» Exercise
Exactly as given, reproduce the records in full.
[[ Exercise inputs open ]]
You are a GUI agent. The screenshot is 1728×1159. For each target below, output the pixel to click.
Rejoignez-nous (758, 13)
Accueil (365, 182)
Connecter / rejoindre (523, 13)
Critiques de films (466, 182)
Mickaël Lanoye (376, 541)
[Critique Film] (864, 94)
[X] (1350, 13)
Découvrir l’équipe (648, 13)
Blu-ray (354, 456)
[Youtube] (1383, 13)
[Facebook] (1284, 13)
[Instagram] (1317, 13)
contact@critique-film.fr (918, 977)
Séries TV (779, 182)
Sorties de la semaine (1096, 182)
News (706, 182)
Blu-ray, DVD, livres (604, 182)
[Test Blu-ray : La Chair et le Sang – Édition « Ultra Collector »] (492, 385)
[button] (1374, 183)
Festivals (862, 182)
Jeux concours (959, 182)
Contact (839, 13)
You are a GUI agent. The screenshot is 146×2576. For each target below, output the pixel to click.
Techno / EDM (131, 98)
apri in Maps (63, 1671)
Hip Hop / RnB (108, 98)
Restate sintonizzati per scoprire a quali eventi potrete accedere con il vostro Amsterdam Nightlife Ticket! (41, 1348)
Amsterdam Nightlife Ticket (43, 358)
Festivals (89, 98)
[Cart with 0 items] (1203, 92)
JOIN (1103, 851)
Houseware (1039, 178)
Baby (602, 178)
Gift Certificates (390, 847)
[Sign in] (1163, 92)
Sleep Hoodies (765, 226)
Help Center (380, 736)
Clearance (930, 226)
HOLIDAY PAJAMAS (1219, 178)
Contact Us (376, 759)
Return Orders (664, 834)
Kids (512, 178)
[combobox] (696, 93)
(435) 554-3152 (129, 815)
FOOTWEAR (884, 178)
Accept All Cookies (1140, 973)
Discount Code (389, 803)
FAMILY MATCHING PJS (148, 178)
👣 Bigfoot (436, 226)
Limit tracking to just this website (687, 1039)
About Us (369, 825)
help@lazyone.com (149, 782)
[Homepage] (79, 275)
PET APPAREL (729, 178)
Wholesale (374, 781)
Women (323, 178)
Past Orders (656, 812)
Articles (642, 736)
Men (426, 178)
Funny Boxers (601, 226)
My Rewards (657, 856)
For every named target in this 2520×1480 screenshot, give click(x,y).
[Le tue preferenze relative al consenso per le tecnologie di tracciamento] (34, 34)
[[ Exercise inputs closed ]]
» Exercise output
You are a GUI agent. The screenshot is 1728×1159. For each target below, output the pixel to click.
Rejoignez-nous (758, 13)
Accueil (365, 182)
Connecter / rejoindre (523, 13)
Critiques de films (466, 182)
Mickaël Lanoye (376, 541)
[Critique Film] (864, 94)
[X] (1350, 13)
Découvrir l’équipe (648, 13)
Blu-ray (354, 456)
[Youtube] (1383, 13)
[Facebook] (1284, 13)
[Instagram] (1317, 13)
contact@critique-film.fr (918, 977)
Séries TV (779, 182)
Sorties de la semaine (1096, 182)
News (706, 182)
Blu-ray, DVD, livres (604, 182)
[Test Blu-ray : La Chair et le Sang – Édition « Ultra Collector »] (492, 385)
[button] (1374, 183)
Festivals (862, 182)
Jeux concours (959, 182)
Contact (839, 13)
You are a GUI agent. The screenshot is 146×2576. For each target below, output the pixel to click.
Techno / EDM (131, 98)
apri in Maps (63, 1671)
Hip Hop / RnB (108, 98)
Restate sintonizzati per scoprire a quali eventi potrete accedere con il vostro Amsterdam Nightlife Ticket! (41, 1348)
Amsterdam Nightlife Ticket (43, 358)
Festivals (89, 98)
[Cart with 0 items] (1203, 92)
JOIN (1103, 851)
Houseware (1039, 178)
Baby (602, 178)
Gift Certificates (390, 847)
[Sign in] (1163, 92)
Sleep Hoodies (765, 226)
Help Center (380, 736)
Clearance (930, 226)
HOLIDAY PAJAMAS (1219, 178)
Contact Us (376, 759)
Return Orders (664, 834)
Kids (512, 178)
[combobox] (696, 93)
(435) 554-3152 (129, 815)
FOOTWEAR (884, 178)
Accept All Cookies (1140, 973)
Discount Code (389, 803)
FAMILY MATCHING PJS (148, 178)
👣 Bigfoot (436, 226)
Limit tracking to just this website (687, 1039)
About Us (369, 825)
help@lazyone.com (149, 782)
[Homepage] (79, 275)
PET APPAREL (729, 178)
Wholesale (374, 781)
Women (323, 178)
Past Orders (656, 812)
Articles (642, 736)
Men (426, 178)
Funny Boxers (601, 226)
My Rewards (657, 856)
For every named target in this 2520×1480 screenshot, give click(x,y).
[Le tue preferenze relative al consenso per le tecnologie di tracciamento] (34, 34)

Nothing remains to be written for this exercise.